→ Aufgabenstellung
Gib den folgenden Textauszug zur Kreislaufwirtschaft vollständig und unverändert aus.

→ Textauszug
##########

Eine weltweite Reise hin zur Kreislaufwirtschaft hat begonnen. Mit Optimismus verließ ich die Circularity22, bei der eine überwältigende Menge an Fachwissen, Perspektiven und Visionen präsentiert und ausgetauscht wurden.

Die gute Nachricht ist, dass wir als globale Kreislaufwirtschaft-Community auf dem richtigen Weg zu sein scheinen. Die meisten von uns waren sich einig, dass es jetzt an der Zeit ist, umzudenken. Noch besser ist, dass einige von uns, wie beispielsweise die Pioniere, Experten und Talente der Kreislaufwirtschaft, zu wissen schienen, wie man dorthin gelangt. Wir alle stimmten darin überein, dass ein Systemwechsel schwer vorstellbar, aber dennoch notwendig ist. Wir haben ein gemeinsames Verständnis davon, welche Hindernisse es zu überwinden gilt. Die Frage bleibt. Warum sind wir noch nicht am Ziel? 

Circularity22 hat mir Klarheit darüber verschafft, wo einige der Hindernisse liegen. Und was geschehen muss, um die Kreislaufwirtschaft in die Realität umzusetzen und unseren Wandel hin zu einer vollständigen Kreislaufwirtschaft zu beschleunigen. Wir brauchen neue Verhaltensweisen in Bezug auf Verbrauch und Abfall.

##########

→ Angezeigte Informationen
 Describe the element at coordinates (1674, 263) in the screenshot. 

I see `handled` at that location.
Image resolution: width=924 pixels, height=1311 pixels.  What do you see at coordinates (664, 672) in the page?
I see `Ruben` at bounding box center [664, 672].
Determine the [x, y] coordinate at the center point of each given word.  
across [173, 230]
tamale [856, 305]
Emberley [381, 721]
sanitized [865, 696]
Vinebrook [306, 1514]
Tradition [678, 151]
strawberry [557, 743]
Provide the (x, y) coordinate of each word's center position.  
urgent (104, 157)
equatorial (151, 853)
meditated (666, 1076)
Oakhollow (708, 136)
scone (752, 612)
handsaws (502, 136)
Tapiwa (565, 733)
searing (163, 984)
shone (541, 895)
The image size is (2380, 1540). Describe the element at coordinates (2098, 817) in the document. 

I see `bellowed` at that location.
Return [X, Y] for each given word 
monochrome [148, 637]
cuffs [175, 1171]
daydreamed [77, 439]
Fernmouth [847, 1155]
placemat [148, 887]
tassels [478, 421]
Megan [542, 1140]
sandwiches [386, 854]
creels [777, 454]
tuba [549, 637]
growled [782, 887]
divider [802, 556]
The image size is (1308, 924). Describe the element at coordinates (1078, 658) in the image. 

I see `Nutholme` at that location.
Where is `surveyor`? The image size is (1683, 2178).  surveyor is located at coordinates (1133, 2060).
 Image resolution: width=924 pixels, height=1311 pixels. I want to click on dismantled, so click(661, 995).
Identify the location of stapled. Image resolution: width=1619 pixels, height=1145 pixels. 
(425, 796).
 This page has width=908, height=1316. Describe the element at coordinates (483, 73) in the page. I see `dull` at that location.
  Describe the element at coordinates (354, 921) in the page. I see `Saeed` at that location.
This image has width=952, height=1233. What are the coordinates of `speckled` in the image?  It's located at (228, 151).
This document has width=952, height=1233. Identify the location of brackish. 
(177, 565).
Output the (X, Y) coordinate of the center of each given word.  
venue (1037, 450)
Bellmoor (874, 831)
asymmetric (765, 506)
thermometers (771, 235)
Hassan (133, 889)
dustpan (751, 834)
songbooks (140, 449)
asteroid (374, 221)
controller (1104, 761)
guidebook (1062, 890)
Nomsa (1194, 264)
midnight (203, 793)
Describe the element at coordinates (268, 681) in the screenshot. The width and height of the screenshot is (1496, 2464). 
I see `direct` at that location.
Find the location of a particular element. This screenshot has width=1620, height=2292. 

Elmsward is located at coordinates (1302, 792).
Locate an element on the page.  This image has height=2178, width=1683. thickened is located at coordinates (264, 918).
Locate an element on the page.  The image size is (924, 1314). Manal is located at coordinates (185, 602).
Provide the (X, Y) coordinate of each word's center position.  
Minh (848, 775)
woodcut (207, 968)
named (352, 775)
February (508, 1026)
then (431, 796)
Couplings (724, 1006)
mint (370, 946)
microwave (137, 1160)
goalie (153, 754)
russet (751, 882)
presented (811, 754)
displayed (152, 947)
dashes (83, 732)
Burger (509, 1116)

##########

→ Lösung
Eine weltweite Reise hin zur Kreislaufwirtschaft hat begonnen. Mit Optimismus verließ ich die Circularity22, bei der eine überwältigende Menge an Fachwissen, Perspektiven und Visionen präsentiert und ausgetauscht wurden.

Die gute Nachricht ist, dass wir als globale Kreislaufwirtschaft-Community auf dem richtigen Weg zu sein scheinen. Die meisten von uns waren sich einig, dass es jetzt an der Zeit ist, umzudenken. Noch besser ist, dass einige von uns, wie beispielsweise die Pioniere, Experten und Talente der Kreislaufwirtschaft, zu wissen schienen, wie man dorthin gelangt. Wir alle stimmten darin überein, dass ein Systemwechsel schwer vorstellbar, aber dennoch notwendig ist. Wir haben ein gemeinsames Verständnis davon, welche Hindernisse es zu überwinden gilt. Die Frage bleibt. Warum sind wir noch nicht am Ziel? 

Circularity22 hat mir Klarheit darüber verschafft, wo einige der Hindernisse liegen. Und was geschehen muss, um die Kreislaufwirtschaft in die Realität umzusetzen und unseren Wandel hin zu einer vollständigen Kreislaufwirtschaft zu beschleunigen. Wir brauchen neue Verhaltensweisen in Bezug auf Verbrauch und Abfall.